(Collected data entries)
-------------------------

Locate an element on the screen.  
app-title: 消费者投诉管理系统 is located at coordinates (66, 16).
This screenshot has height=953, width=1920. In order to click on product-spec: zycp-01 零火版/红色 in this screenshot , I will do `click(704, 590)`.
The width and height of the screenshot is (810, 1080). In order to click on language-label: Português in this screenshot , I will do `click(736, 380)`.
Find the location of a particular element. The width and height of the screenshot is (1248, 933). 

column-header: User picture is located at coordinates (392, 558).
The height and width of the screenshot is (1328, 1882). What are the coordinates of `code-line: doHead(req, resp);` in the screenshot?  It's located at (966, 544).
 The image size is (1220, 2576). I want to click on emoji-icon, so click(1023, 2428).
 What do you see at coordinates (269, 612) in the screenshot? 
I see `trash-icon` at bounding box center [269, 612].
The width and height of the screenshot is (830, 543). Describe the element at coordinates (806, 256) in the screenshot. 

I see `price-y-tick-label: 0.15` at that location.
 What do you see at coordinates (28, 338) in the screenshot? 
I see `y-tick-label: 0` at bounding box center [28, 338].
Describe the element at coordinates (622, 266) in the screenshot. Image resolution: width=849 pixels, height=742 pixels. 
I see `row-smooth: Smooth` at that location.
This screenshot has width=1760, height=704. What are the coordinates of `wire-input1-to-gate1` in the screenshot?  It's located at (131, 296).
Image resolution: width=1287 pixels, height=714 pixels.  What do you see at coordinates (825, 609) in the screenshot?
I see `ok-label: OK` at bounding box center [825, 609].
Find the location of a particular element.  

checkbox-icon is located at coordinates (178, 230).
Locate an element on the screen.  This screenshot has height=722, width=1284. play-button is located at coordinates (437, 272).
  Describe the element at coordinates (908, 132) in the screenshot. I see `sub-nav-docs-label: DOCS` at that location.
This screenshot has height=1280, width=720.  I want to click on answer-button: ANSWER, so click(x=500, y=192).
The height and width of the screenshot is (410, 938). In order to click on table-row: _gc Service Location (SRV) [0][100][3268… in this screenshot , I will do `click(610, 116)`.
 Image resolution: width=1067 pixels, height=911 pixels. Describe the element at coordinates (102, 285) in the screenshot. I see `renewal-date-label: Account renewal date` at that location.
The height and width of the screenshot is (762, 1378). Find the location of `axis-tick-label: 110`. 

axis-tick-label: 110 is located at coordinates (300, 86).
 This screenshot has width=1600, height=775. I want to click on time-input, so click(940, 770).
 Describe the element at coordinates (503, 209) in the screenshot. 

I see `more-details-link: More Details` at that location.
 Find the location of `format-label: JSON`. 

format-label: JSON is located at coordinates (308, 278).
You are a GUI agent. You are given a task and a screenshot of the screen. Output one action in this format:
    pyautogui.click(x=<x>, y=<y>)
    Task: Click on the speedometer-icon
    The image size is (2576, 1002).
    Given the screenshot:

-------------------------

(Exercise description) Repeat the records word for word, from the line containing "Describe the element at coordinates (622, 266)" down to the line containing "This screenshot has width=1760, height=704.", including both of those lines.

(Completed exercise)
Describe the element at coordinates (622, 266) in the screenshot. Image resolution: width=849 pixels, height=742 pixels. 
I see `row-smooth: Smooth` at that location.
This screenshot has width=1760, height=704. What are the coordinates of `wire-input1-to-gate1` in the screenshot?  It's located at (131, 296).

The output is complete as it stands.